Global outlook essential for students say British Council reports

Aston University is leading the way by providing a truly intercultural university experience and equipping its students with the essential global skills.

Two British Council reports[1] have confirmed the importance of Aston University’s mission to prepare its students to become ‘global citizens’.

According to a new ICM business poll[2], three out of four business leaders believe that the UK is in danger of being overtaken by emerging countries unless young people learn to think more globally. The survey, commissioned by the British Council and Think Global charity, found that the UK is in danger of being left behind by emerging economies such as China, India and Brazil.

Similarly, only 48 per cent of UK students polled by YouGov[3] thought that an international outlook would benefit their work prospects.The research warns that if UK students do not have the skills wanted by multinational employers then "highly skilled and highly paid jobs will be increasingly taken by young people in countries other than the UK". Whilst 74 per cent of business chiefs are warning that students in the UK do not have the international outlook needed for a globalised economy.

Aston University is leading the way by providing a truly intercultural university experience and equipping its students with the essential global skills.

Aston University is addressing these issues through:

  • Courses designed to ensure Aston students are global thinkers such as the International Business and Modern Languages BSc which has been running at Aston since 1984. Its unique structure sets itself as a market leader for students who want to study business and language. 

  • A ’Languages for All’ programme giving all undergraduate students the opportunity to learn another language for free (Arabic, French, German, Mandarin Chinese or Spanish are all offered). 

  • A pioneering placement year which sees over 70 per cent of students at Aston take a year in industry or year abroad, enabling them to gain a greater appreciation of both the application and the context of their academic studies. 

  • Participating in the European Union's Erasmus programme which enables students to spend from three months up to a full academic year at another European institution. 

  • Working with Small and Medium-sized Enterprises (SMEs) offering support in the form of projects at undergraduate, postgraduate and research levels. These address strategic needs for company product portfolios and provide students with real work experience in global settings.

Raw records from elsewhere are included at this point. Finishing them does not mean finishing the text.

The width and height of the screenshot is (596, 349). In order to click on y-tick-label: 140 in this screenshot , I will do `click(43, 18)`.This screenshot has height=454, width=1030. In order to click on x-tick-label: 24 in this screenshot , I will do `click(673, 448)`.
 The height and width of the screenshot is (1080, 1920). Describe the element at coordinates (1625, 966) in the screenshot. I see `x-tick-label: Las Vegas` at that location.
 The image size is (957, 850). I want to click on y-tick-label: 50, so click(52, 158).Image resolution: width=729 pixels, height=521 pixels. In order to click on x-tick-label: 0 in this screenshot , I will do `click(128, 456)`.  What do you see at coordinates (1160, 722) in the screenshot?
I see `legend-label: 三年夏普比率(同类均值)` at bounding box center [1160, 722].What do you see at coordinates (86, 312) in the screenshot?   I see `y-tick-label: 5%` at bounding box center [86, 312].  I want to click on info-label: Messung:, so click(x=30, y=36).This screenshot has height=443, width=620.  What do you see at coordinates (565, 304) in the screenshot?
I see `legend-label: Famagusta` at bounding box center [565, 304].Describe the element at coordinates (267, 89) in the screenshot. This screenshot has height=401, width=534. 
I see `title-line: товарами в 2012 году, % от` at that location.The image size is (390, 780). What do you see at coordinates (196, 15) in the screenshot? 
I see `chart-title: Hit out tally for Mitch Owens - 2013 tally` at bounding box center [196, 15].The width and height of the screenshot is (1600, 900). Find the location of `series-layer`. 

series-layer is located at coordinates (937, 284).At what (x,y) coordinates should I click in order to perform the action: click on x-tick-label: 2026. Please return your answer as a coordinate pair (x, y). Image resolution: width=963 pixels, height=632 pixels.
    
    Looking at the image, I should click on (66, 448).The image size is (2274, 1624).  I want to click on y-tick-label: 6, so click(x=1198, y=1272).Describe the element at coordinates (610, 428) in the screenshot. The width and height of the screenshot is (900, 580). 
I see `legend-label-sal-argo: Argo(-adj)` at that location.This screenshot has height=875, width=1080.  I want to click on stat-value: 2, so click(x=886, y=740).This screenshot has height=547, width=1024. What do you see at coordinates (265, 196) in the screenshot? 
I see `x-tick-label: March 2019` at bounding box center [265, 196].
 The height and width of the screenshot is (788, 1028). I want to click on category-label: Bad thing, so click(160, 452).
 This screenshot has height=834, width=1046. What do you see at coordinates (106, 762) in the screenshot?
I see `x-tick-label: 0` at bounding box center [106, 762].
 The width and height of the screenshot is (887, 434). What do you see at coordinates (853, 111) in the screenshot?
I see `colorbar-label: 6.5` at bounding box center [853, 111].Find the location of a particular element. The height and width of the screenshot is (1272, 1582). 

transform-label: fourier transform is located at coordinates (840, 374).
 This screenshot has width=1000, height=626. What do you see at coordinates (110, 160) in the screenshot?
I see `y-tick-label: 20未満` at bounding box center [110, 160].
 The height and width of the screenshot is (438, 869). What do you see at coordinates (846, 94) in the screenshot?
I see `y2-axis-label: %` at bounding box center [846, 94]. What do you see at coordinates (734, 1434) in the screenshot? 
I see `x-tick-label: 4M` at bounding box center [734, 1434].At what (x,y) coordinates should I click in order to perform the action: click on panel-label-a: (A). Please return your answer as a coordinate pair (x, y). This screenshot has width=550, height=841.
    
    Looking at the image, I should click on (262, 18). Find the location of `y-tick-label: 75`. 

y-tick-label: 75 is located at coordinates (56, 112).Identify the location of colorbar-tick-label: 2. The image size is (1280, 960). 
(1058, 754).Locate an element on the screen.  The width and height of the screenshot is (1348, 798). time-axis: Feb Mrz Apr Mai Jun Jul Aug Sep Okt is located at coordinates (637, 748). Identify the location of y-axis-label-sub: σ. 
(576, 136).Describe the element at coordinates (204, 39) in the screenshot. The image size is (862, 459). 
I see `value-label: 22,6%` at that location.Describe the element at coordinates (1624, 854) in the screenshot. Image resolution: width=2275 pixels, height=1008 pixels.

Aston University is a diverse community with a multicultural worldview,” said Professor Julia King, Vice-Chancellor of Aston University. “At the last count, we welcomed more than 120 nationalities on our campus and as a core element of our agenda, we have launched a major programme to encourage all our students to study a modern foreign language. Just as we have always been determined to take the brightest and the best students irrespective of their family income, we are just as determined to equip our students with essential language and business experience. This will allow our students to have the confidence and capability to achieve a top graduate job anywhere in the world.”

Words by Louise Russell

19 December 2011


[1] Published in December 2011.

[2] The Global Skills Gap was conducted by ICM Research on behalf of the British Council and Think Global. ICM surveyed 500 chief executives and board level directors of businesses in the UK with at least 10 employees.

[3] Next Generation UK was Research conducted on behalf of the British Council.